■ **Exercise**
Please print the entries below exactly, from the line with "This screenshot has height=744, width=1568." through the line with "Click bullet beside", including both of those lines and leaving out all others.
======== Records shown
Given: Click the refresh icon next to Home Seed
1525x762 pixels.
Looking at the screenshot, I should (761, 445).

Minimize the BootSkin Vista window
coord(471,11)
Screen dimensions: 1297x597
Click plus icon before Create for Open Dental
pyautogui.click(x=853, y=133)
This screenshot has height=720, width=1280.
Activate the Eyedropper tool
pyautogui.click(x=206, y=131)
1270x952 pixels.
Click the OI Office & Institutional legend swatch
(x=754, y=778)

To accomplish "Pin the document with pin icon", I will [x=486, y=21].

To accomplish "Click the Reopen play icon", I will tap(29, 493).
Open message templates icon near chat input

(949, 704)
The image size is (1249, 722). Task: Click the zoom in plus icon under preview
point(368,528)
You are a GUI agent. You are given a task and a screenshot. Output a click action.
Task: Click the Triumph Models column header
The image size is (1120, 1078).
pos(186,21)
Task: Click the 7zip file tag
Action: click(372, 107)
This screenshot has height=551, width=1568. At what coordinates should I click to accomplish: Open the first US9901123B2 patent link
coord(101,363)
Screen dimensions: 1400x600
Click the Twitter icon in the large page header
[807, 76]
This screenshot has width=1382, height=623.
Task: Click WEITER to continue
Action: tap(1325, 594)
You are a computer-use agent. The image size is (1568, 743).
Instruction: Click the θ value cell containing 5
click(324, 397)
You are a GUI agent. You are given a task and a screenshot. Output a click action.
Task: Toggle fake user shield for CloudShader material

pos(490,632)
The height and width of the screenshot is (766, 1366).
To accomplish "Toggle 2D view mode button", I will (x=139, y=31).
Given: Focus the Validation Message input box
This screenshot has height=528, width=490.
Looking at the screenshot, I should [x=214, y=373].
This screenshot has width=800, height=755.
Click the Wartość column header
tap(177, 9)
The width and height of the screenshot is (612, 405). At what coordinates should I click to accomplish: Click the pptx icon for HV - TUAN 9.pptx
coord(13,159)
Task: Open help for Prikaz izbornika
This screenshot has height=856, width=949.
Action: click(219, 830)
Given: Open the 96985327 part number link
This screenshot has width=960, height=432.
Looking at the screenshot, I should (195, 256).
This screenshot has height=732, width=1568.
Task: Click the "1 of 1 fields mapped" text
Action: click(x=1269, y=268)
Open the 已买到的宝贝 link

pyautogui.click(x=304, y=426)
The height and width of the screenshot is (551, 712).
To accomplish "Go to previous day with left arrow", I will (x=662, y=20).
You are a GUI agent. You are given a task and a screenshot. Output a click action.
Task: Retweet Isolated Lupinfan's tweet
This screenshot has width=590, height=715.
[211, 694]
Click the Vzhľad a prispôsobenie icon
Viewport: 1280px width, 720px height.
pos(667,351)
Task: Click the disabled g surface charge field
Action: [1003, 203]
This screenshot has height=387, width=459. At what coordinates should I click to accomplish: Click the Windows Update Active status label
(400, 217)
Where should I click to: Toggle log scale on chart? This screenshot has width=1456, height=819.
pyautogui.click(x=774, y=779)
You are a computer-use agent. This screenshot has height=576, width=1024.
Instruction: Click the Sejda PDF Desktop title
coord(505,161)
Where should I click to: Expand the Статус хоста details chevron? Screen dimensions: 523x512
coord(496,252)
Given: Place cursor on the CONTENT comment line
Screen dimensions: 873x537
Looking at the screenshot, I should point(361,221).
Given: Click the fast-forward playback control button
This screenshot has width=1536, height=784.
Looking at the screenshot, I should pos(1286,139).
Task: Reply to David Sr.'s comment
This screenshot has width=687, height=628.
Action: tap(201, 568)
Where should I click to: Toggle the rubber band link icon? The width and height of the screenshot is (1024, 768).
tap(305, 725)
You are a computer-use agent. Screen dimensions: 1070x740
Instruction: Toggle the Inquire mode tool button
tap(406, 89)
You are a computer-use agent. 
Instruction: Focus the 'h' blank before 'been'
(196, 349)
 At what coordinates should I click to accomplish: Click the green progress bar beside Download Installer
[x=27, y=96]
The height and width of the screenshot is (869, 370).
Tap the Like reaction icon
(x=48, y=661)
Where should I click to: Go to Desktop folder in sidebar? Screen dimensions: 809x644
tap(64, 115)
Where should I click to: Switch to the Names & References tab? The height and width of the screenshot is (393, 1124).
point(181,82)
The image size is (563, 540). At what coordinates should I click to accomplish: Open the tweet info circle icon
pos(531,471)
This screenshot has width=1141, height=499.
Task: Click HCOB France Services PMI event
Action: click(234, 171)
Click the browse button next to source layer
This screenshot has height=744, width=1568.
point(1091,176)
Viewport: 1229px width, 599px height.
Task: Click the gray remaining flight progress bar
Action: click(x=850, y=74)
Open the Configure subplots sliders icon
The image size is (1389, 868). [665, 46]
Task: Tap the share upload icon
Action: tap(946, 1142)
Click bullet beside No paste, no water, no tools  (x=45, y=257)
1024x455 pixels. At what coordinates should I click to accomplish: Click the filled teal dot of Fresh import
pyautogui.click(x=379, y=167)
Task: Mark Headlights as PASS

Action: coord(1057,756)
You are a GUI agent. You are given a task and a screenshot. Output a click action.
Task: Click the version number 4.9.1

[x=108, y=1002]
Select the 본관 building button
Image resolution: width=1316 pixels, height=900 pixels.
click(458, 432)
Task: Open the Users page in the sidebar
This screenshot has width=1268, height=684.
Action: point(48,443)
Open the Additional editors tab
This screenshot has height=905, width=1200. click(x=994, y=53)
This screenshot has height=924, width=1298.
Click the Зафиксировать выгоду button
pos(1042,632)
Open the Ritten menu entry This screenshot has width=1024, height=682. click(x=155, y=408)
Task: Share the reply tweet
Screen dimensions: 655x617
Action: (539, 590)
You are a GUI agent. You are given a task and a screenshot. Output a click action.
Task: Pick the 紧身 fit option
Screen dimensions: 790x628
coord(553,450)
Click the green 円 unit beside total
================
■ **The completed task**
This screenshot has height=744, width=1568.
point(1091,176)
Viewport: 1229px width, 599px height.
Task: Click the gray remaining flight progress bar
Action: click(x=850, y=74)
Open the Configure subplots sliders icon
The image size is (1389, 868). [665, 46]
Task: Tap the share upload icon
Action: tap(946, 1142)
Click bullet beside No paste, no water, no tools  (x=45, y=257)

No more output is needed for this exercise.